Senior Site Reliability Engineer

Location London
Discipline: Software Design and Application Development
Job type: Permanent
Salary: £85K - 91K

This global financial services firm contributes to the stability of the financial markets. They help clients cut through complexity and mitigate risks of financial transactions. They have the ambition to use this key role to facilitate and accelerate a sustainable global financial system.

Role Purpose

As a Senior Site Reliability Engineer you’ll be working alongside and closely with DevEx and Cloud Engineer. They’re a group of engineers who are  passionate in learning new technologies and fostering a collaborative and inclusive environment.

Primary Responsibilities

  • Gather and analyse metrics from servers and services to assist in performance tuning and fault finding.

  • Partner with development teams to improve services through rigorous testing and release procedures.

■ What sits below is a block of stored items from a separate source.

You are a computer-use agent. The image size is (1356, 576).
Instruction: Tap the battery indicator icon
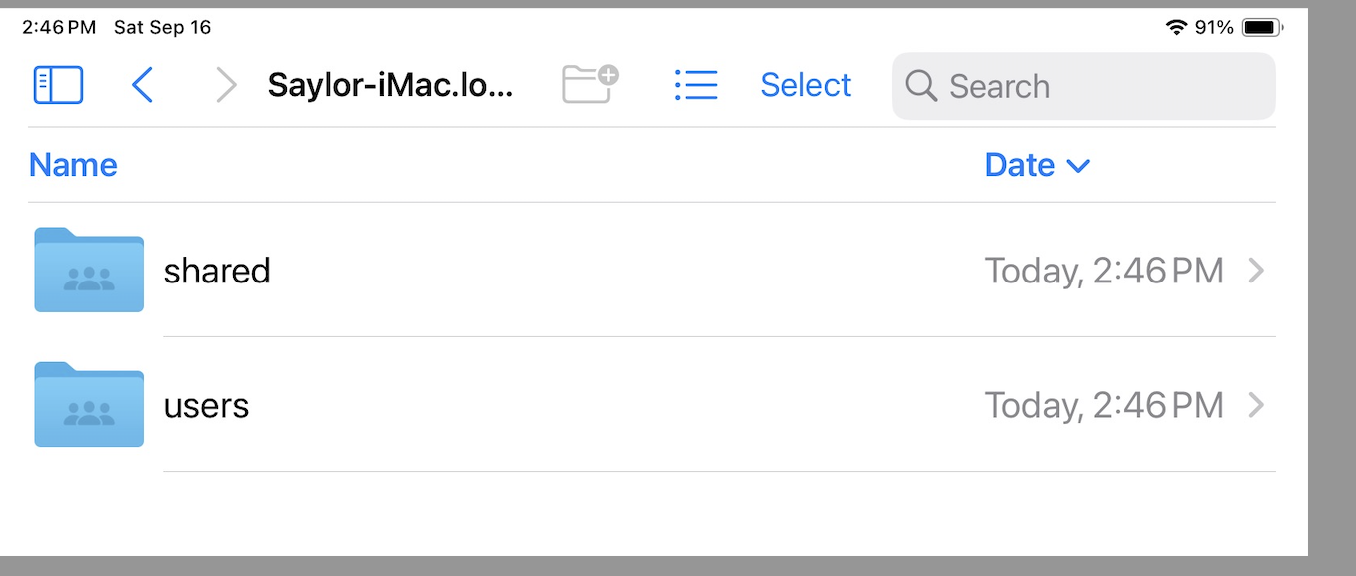[1261, 27]
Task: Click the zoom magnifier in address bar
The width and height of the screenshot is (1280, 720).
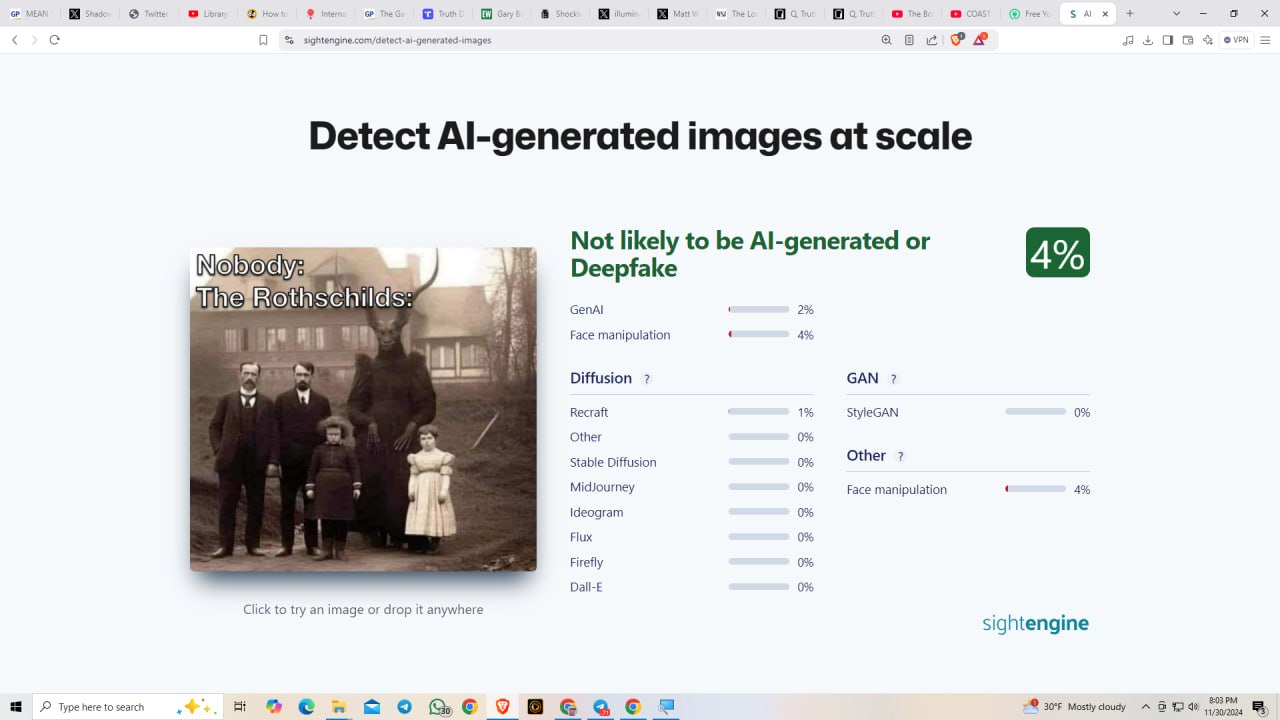Action: (x=886, y=40)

  • Participate in system design consulting, platform management, and capacity planning

  • Create sustainable systems and services through automation and uplifts

  • Balance feature development speed and reliability with well-defined service-level objectives

  • Proactively manage TLS/SSL Certificates for server technology

  • Management of client integration accreditation testing and sign-off

  • Failure Engineering experience (chaos, failure, resilience & recovery)

Qualifications

  • Knowledgeable and experienced with building, running and supporting Kubernetes clusters in a highly available, high traffic Production environment

  • Experience working in cloud-based infrastructure (AWS)

  • Familiarity with one or more coding languages, preferably Go, Python, Ruby, Node

  • Troubleshooting experience in complex environments using monitoring and logging tools (We use Grafana, Loki, Tempo, Prometheus & Graylog to name a few)

  • Knowledge and experience with Terraform